I’ve frequently commented in these pages about my opposition to capital punishment — on moral grounds, on fairness grounds, on avoidance-of-error grounds. I haven’t, before now, considered economic grounds, but a number of state governments are now looking at that aspect:
Mr. O’Malley, a Democrat and a Roman Catholic who has cited religious opposition to the death penalty in the past, is now arguing that capital cases cost three times as much as homicide cases where the death penalty is not sought. “And we can’t afford that,” he said, “when there are better and cheaper ways to reduce crime.”
Lawmakers in Colorado, Kansas, Nebraska and New Hampshire have made the same argument in recent months as they push bills seeking to repeal the death penalty, and experts say such bills have a good chance of passing in Maryland, Montana and New Mexico.
The high cost — in dollars — of death-penalty cases has come up many times, of course, but it’s only recently that it’s been a factor in such legislation.

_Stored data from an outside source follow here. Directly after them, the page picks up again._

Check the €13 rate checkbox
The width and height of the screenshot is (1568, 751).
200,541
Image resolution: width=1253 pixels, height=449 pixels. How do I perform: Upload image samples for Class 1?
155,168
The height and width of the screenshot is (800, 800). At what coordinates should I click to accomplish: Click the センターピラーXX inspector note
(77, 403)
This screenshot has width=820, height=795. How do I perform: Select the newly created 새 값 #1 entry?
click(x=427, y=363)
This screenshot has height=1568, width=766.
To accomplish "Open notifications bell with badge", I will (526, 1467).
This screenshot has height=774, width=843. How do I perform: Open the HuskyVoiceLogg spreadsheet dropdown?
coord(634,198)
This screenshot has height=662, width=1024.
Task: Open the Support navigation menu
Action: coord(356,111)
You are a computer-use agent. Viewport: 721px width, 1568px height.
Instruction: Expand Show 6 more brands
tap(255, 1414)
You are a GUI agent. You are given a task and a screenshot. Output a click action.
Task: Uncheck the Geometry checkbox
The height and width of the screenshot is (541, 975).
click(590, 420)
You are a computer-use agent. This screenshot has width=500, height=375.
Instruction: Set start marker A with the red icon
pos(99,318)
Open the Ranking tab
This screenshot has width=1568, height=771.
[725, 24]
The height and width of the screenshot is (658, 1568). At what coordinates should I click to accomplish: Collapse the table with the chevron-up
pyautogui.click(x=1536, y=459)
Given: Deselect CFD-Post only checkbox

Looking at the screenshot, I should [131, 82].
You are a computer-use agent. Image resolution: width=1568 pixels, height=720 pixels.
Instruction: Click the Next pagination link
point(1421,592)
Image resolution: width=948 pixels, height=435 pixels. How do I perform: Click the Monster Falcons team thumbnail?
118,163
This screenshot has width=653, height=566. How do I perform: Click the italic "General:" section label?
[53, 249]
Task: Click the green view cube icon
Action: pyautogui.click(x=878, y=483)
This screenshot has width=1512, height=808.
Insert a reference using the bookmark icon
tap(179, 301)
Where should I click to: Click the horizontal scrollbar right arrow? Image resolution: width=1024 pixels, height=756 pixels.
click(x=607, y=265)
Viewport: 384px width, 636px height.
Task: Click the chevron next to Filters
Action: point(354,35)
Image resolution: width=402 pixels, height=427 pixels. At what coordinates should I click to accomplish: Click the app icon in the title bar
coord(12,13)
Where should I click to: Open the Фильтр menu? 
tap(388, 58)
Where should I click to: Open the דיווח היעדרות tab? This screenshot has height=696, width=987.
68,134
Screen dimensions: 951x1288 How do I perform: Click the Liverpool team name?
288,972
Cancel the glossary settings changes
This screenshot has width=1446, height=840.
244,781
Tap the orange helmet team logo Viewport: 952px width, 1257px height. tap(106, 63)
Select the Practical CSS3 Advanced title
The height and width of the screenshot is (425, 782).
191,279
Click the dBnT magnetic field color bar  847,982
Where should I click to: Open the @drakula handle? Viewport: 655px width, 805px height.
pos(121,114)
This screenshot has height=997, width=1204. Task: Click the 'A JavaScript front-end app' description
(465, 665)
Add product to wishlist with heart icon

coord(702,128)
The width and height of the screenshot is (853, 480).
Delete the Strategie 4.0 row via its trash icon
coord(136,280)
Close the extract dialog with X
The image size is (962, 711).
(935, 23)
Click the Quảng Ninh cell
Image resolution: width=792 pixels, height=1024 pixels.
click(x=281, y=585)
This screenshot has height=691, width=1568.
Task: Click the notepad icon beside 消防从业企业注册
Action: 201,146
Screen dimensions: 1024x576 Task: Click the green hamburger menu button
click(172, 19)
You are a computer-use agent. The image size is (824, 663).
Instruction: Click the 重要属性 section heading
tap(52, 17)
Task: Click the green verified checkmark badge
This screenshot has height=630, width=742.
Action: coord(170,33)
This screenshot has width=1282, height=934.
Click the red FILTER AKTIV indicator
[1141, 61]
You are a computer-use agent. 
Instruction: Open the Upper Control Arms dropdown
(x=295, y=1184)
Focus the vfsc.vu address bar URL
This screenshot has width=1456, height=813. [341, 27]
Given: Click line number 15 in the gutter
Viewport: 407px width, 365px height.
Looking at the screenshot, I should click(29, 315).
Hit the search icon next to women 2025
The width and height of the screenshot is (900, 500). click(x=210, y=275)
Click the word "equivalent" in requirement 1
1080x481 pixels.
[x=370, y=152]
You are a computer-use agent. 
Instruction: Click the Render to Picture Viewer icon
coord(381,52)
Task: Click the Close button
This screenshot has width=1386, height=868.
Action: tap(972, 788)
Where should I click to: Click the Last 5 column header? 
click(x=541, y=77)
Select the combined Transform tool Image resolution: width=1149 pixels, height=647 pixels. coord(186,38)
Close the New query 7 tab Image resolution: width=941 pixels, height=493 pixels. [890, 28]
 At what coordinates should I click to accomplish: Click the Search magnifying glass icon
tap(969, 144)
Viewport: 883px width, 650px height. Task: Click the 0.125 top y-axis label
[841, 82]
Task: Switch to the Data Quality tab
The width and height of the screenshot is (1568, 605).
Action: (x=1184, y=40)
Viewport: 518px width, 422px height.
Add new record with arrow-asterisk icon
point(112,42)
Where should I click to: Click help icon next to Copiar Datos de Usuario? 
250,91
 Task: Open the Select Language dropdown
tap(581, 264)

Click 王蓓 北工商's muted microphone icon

Capital cases are expensive because the trials tend to take longer, they typically require more lawyers and more costly expert witnesses, and they are far more likely to lead to multiple appeals.But it’s worse than that. Here’s a point that really shows the irony of spending all the money and time it costs to go after a criminal’s life:
In New Mexico, lawmakers who support the repeal bill have pointed out that despite the added expense, most defendants end up with life sentences anyway.The numbers in Maryland since 1978 bear that out:
- Death penalty sought in 162 cases.
- 56 of the cases (about 35%) got it. But...
- ...most of those were overturned and changed to prison time.
- In the end, 10 stuck (6%). 5 executed, 5 waiting.
Even if there were no other reasons to oppose the death penalty, this would be compelling.
Of course, those who like capital punishment say that “such measures are short-sighted and will result in more crime and greater costs to states down the road. At a time when police departments are being scaled down to save money, the role of the death penalty in deterring certain crimes is more important than ever, they say.”
But the fact is that study after study has shown that capital punishment — or the threat of it — is not an effective deterrent.
So there we go: help the economy by joining the rest of the civilized world in eliminating the death penalty.
 Take, for example, Decker and Kohfeld, Criminal Justice Review, Vol. 15, No. 2, 173-191 (1990):
This study examines the effect of the death penalty on the murder rate. A 50-year time series is employed for the period 1930-1980 for the five states with the largest number of executions during this period: Georgia, New York, Texas, California, and North Carolina. Taken together, these five states accounted for 40 percent of all the executions performed during this period. Incorporating a lag structure for the effect of executions, as well as several theoretically relevant explanatory variables for homicides, the study identifies no deterrent effect for executions. Several different policy-relevant analyses are performed, all with the same result. Neither the existence of the death penalty, its imposition, nor the level of imposition explains significant amounts of the variation in homicide rates in the 50-year period, 1930 to 1980.Or, more recently, Hjalmarsson, American Society of Criminology, 2009-02-03:
The vast majority of death penalty studies use geographically or temporally aggregated data. Such aggregation can make it virtually impossible to identify small amounts of variation in homicides due to executions. Therefore, this study uses data that is disaggregated down to daily and city levels to test whether executions have a short-term deterrent effect. Little evidence is found that Texas executions deter Dallas, San Antonio, and Houston homicides from 1999 to 2004. The analysis also does not consistently support the hypotheses that the deterrent effect should be more evident for local executions or executions that received local newspaper coverage.